爆風と破片がクレルクを襲い、足元の地面が跳ね上がった。
死の淵を覗いたクレルクは、恐怖のあまり絶叫し、陣地の方へと駆け出した。
エリザは逃げる彼を横目で見送る。
「よし」
彼女は斧を両手で握り直した。
モンスターは吠えながら彼女に向かって突進し、拳を叩きつけようとする。
少女は軽やかに身をかわした。
拳が頭上を通過した瞬間、隙だらけの懐へ飛び込み、斧をその右足に叩き込む。
金属が皮膚を裂く。
だが、強靭な筋肉が刃を阻み、完全に切り落とすには至らない。
エリザは即座に斧を引き抜いた。
しかし、巨体にとってその傷は蚊に刺された程度のものでしかなかった。
真っ向勝負ではこの皮膚は貫けない。
エリザは一跳びで松の木の裏へと隠れた。
モンスターは振り返り、森が震えるほどの咆哮を上げた。
そして両手を大きく広げる。
ドォォォン!
その体から衝撃波が四方八方に放たれる。
木々は軋み、周囲の葉や枝がなぎ倒された。
太い松の幹が盾となり、エリザは直撃を免れた。
木陰から漏れ出した突風が彼女の髪を乱し、一瞬だけ足元を揺るがす。
嵐が収まった瞬間、エリザは飛び出した。
正確な動作で斧を投擲する。
刃は怪物の右肩に深く突き刺さった。
怪物が唸り声を上げて怯む。
その隙を見逃さず、エリザは斧を取り戻そうと飛び上がったが、怪物の自由な方の手がそれを阻む。
空中で軌道を変える。
地面に手をつき、そのまま後方へ反転して攻撃を回避。
さらに近くの木まで跳躍して距離を取った。
木の裏で呼吸を整えながら、彼女は肩に突き刺さったままの斧を睨む。
「ちっ……どうにかして抜かないと……」
巨体が地響きを立てて突進してくる。
幹に拳が叩き込まれるその瞬間、怪物の指先のすぐ近くで、小さな黒紫の光が瞬いた。
エリザはその魔法の火花を視界の端で捉えていた。
一瞬の迷いもなく、彼女は身を屈めて横へ飛び退く。
ドォン!
小さな球体が放った細い光線が木を貫き、地面深くまで抉った。
敵が次の行動に移る前、エリザは空中で地面の枝を掴み取る。
尖った端を持つ中くらいの枝だ。
彼女はそれを怪物の顔面へ投げつけた。
怪物は本能的に身をのけぞらせ、一瞬だけ顔を覆う。
エリザは一気に距離を詰め、その鋭利な枝を怪物の開いた目に突き立てた。
怪物がよろめき、目を押さえる。
エリザはそのまま肩に飛び乗り、突き刺さった斧を力任せに引き抜くと、止まることなく首筋を切り裂き始めた。
一撃。
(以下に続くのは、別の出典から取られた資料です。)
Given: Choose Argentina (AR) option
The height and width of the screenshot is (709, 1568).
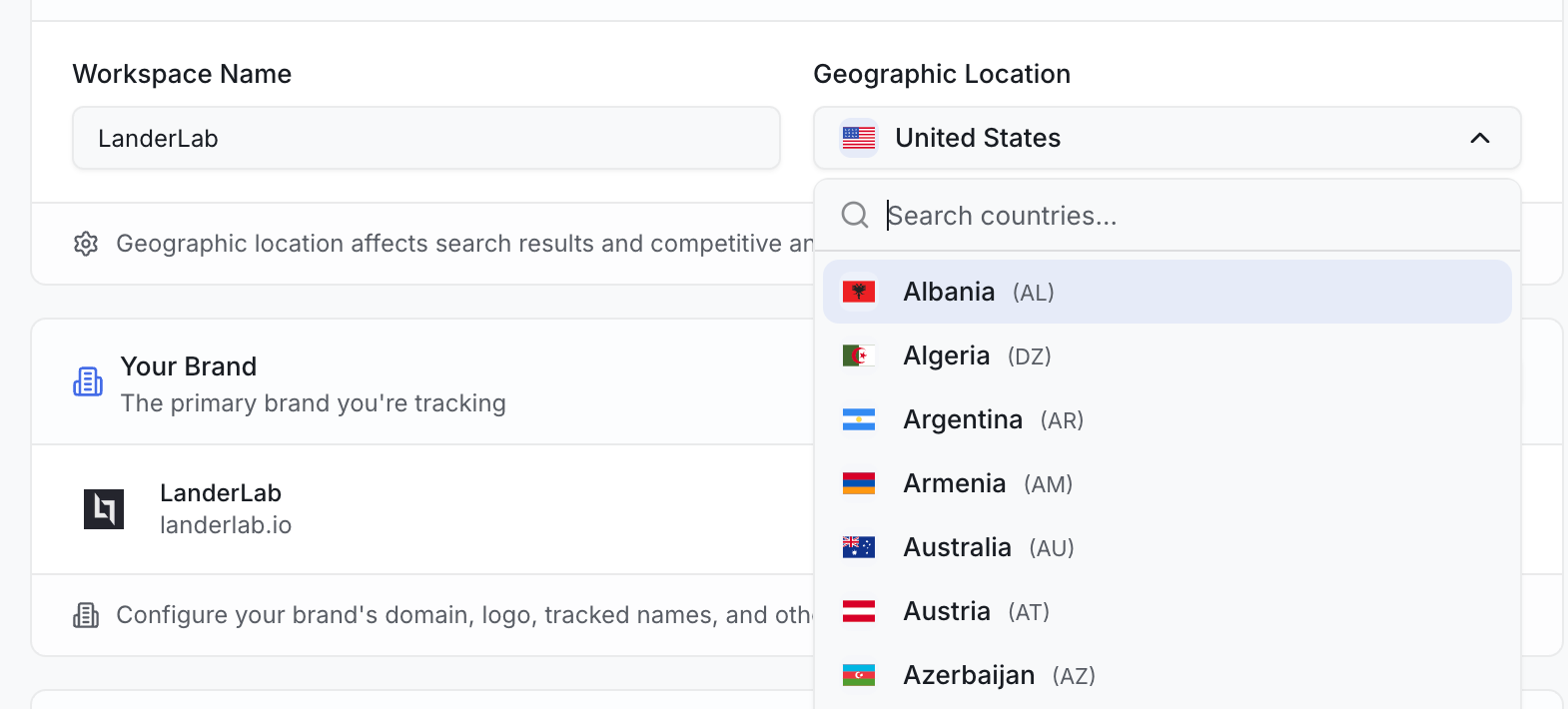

二撃。さらに一撃。
怪物は彼女を振り落とそうと暴れまわる。
拳が迫れば身をかわし、指を蹴って宙を舞い、再び首に刺さった斧や角を足場にする。
最後の一撃。
両手で斧を振りかぶり、すでに切り刻まれた首へと全力で振り下ろした。
――グシャリ。
巨大な角を生やした頭部が、断ち切られた体から離れ、草の上を転がった。
首から黒い血が噴き出し、巨体が地に伏す。
エリザは着地し、深く息を吐き捨てて無残な死体を見た。
「……単純すぎ」
彼女は怪物を放置し、陣地へと戻り始めた。
広場に出た途端、クレルクと他の部下たちが駆け寄ってくる。
「エリザ! 無事か!?」
クレルクが血相を変えて叫ぶ。
「エリザ、服が血だらけじゃないか! 大丈夫か!? 何か手伝おうか!?」
口々に心配する声が上がる。
エリザは気だるげに手を振った。
「何を騒いでるの。ただの返り血よ。もう倒したわ」
クレルクは呆然と口を開けて固まった。
エリザは彼らを無視し、陣地の中央へ向かう。そこではまだエリリアが作業を続けていた。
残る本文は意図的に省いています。